=== Source excerpt ===

16 Mar 2011

Alternative Vote: All bets are off

As a Tory MP tells Gary Gibbon the AV referendum could break the Coalition, political analyst Greg Callus looks at the high stakes for Lib Dem Leader Nick Clegg.

Changing the ballot paper (Getty)

If the upcoming national referendum on the Alternative Vote (AV) were to allow voters to choose “Don’t Know”, then a campaign to support this answer would stand a reasonable chance of winning.

Electoral reform might have been the central pivot of the Coalition Agreement back in May, but for those unencumbered by passions of a psephological nature, the method by which we elect MPs is not always considered a matter of great import.

Nonetheless, the very nature of our democracy being at stake, there are three questions that are worth asking as we head into the final 6 weeks of the campaigns:

1. Which side is more likely to win the referendum?

2. What might be the effect of a No victory?

3. What might be the effect of a Yes victory?

Which side is going to win the referendum?

The matter of a likely winner is incredibly tricky. In most elections, you could turn to the reputable pollsters (and if so-inclined, the bookmakers) for a reasonable guide to a likely winner. Certainly some interesting polling has been done, but the caveats threaten to swallow the results.

This is not like a General or European election, where party membership and political affiliation are good markers for how someone will vote. Interest is comparatively low, turnout will be variable, and the pollsters have little track-record of asking this specific question about this specific type of voting reform.

As a general rule, referenda are won by turnout rather than by convincing a majority that you are correct. Enthusing your base, and introducing doubt into the supporters of the other side, are the means by which a campaign can win – unless one side has a massive lead over the other (60-40 or greater) then a referendum is a betting man’s crap shoot – it is far too susceptible to whomsoever should turnout on the day, and their reasons for doing so, for the polling to be a reliable guide so far in advance.

All elections are, to a greater or lesser extent, ways of expressing support or (more usually) opposition to the Government. This referendum will be no different.

===

- What to do
(a) Return the passage of the Alternative Vote referendum article from "Electoral reform might" to "a No victory?", word for word.
(b) According to the Alternative Vote referendum article, how many weeks of campaigning remain?
(c) Continue the article on the Alternative Vote referendum, beginning after its final sentence.

=== Information supplied ===

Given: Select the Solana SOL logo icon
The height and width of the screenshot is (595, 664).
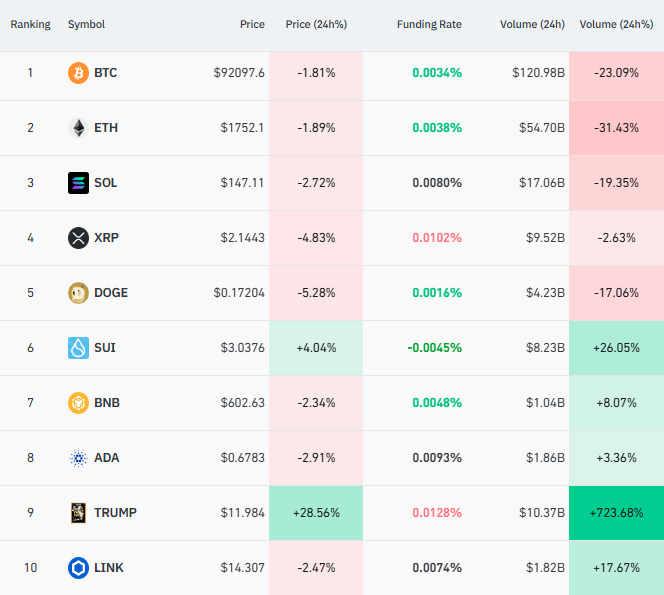Looking at the screenshot, I should [x=78, y=183].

===

- Responses for each task
(a)
Electoral reform might have been the central pivot of the Coalition Agreement back in May, but for those unencumbered by passions of a psephological nature, the method by which we elect MPs is not always considered a matter of great import.

Nonetheless, the very nature of our democracy being at stake, there are three questions that are worth asking as we head into the final 6 weeks of the campaigns:

1. Which side is more likely to win the referendum?

2. What might be the effect of a No victory?

(b) Six weeks.

(c)
There are also elections that day for the devolved legislatures in Edinburgh, Belfast and Cardiff, and the majority of English local authorities will be facing voters as well. This may boost Celtic vote share as a proportion of the active UK electorate, suggesting a slight left-lean on the general turnout. But the nationalist parties in Holyrood and the Senedd are likely to face a Labour Party able to use its new-found status as Opposition to a Tory Government in Westminster as a springboard once again. If a group are more likely to turnout, it is Labour voters, with all the confusion for the AV campaigns that they entail.

Conservative voters are largely opposed to AV, though some (especially the UKIP-leaning types) are a little unsound in their support for First Past the Post (FPTP). Lib Dems are much more full-throated for electoral reform (obviously), but Labour voters seem to mirror the country at large – they are split tripartite between those in favour, those opposed, and those who are unsure.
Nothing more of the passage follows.